The answer depends on what and how the computer have to find. In real applications computers are wisely guided in order to reduce the number of possibilities to check. It very lucky cases it can turn our that there is no need to write a program, because the solution is already found by hand.
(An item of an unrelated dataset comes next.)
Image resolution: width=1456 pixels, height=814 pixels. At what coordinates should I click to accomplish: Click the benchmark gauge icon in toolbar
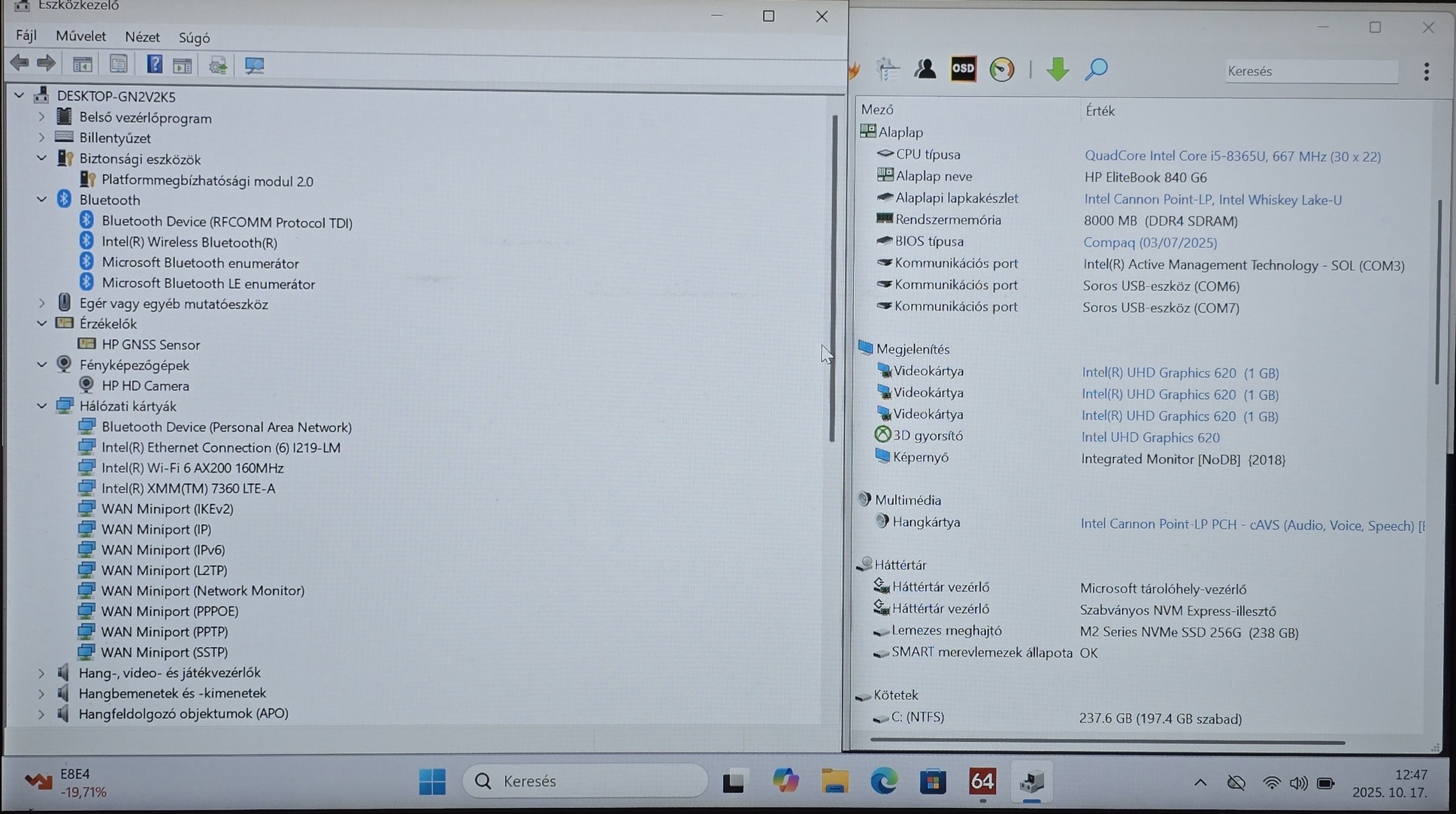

For instance, for any two vertices $v_i$ and $v_j$ of $G$ (here we put $s=v_0$ and $t=v_{2k}$) we can easily provide a shortest path between $v_i$ and $v_j$, if $i<j$ (if $i>j$ then there are no path from $v_i$ to $v_j$).
If we wish computer to find shortest paths from a given vertex $v$ to all other vertices in the graph, the known algorithms are rather fast, even in the weighted case.
If the computer have to check all paths between two fixed vertices $v$ and $u$ then the number of the paths depends on $v$ and $u$. For instance, as easy to see, each path from $s$ to $t$ has length $k+1$ and there are exactly $2^k$ of them (this hold because at each vertex distinct from $t$ there is exactly two possibilities to choose a direction, and any such a choice leads towards $t$).